Task description:
For each of the statements (a), (b), and (c) below, state whether it agrees with the following report on cybercrime, answering yes or no and quoting the deciding words from the report. (a) FireEye is a cybersecurity firm based in Milpitas. (b) In the Target attack, the culprits stole credentials from an air conditioning company. (c) FireEye discussed the Target breach with KPIX 5.
***** Excerpt provided *****
MILPITAS (KPIX 5) -- Crooks have already used the HeartBleed bug to break into a major corporation's network system.  While it's unclear whether the bad guys stole anything, statistics show cybercrime is on the rise, the crooks are changing tactics, and the playing field has exploded.

For example, at a big company, the cyber spies stirred up trouble by hiding malicious code into a popular online menu for Chinese food.

The strategy: to lure unsuspecting workers to the menu and then entice them to "click" and start the attack.

"If they know you're connecting to a Chinese menu, and if I can get you to visit that website, I can start an attack occurring on your computing device," said Dave DeWalt, Chairman and CEO of FireEye, a cybersecurity firm located in Milpitas.

The same kind of sneak attack unfolded at Target.

Culprits stole credentials from an air conditioning company with an online tie to the retailer.

"We're only one click away from any website in the world," said DeWalt.

Bloomberg BusinessWeek reported how FireEye spotted the security breach and alerted Target weeks before the hackers transmitted stolen data.

FireEye wouldn't talk about Target to KPIX 5, but as the reported story in Bloomberg shows, its advanced technology can spot attacks before they happen.
***** Raw data *****
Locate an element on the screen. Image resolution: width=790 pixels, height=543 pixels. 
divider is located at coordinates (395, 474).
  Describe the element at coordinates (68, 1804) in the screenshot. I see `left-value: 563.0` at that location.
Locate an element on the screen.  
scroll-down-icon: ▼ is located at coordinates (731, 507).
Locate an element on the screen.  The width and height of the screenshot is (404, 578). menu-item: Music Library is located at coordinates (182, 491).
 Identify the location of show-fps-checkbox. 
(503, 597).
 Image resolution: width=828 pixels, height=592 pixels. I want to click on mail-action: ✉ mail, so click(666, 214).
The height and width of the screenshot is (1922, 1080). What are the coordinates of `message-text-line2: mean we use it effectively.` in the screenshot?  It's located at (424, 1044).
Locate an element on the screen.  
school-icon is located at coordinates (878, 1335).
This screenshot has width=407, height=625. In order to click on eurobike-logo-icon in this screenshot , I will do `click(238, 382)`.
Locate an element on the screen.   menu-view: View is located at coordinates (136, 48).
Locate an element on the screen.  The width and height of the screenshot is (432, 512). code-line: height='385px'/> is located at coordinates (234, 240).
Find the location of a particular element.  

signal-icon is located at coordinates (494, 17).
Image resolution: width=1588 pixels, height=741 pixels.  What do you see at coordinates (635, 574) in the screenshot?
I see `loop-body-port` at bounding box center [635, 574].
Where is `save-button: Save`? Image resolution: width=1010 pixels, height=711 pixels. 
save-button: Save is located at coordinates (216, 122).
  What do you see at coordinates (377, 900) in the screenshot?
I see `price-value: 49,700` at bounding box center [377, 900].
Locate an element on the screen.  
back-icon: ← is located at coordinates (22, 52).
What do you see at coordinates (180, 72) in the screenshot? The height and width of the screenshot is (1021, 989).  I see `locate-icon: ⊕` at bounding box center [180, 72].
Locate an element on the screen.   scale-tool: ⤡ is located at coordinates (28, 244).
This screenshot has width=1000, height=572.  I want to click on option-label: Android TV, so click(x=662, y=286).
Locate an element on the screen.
*****
Expected output:
(a) Yes: "a cybersecurity firm located in Milpitas"
(b) Yes: "Culprits stole credentials from an air conditioning company with an online tie to the retailer."
(c) No: "FireEye wouldn't talk about Target to KPIX 5"